Opened in 1977, the Museum of African Art: the Veda and Dr. Zdravko Pečar Collection in Belgrade, was announced as the only European anticolonial museum. This statement was rooted in the values of solidarity, anticolonialism and anti-racism that were present within the public discourse, tied firmly together in the foreign policy of the Socialist Yugoslavia, and its role in the Non-aligned Movement.
However, the decade of 1990s that contributed to distancing of post-Yugoslav societies from the values of the Socialist Yugoslavia, almost completely erased this discourse from the Museum’s public presentation. From different positions, as a former in-house curator at this Museum in the 2000s, then a PhD researcher, and finally an independent curator and theorist, Ana will pinpoint the moments in its institutional life that brought forward some of the most important questions and problems regarding museum representation of “African art”.

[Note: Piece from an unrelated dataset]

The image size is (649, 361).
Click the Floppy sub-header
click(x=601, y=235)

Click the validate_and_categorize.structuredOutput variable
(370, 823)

Ana Sladohević is an independent curator and art and media theorist. She studied museums as complex objects, whose previous discourses, often inscribed within different unrecognized or “invisible” elements, such as “surplus” of museum production in form of archives, documentation, or study materials, bear influence on how a meaning is formed.
She researched these questions particularly within the context of the Museum of African Art – the Veda and Dr. Zdravko Pečar collection, and the Museum of Yugoslavia, with emphasis on certain aspects of these institutions that are related to historical non-alignment.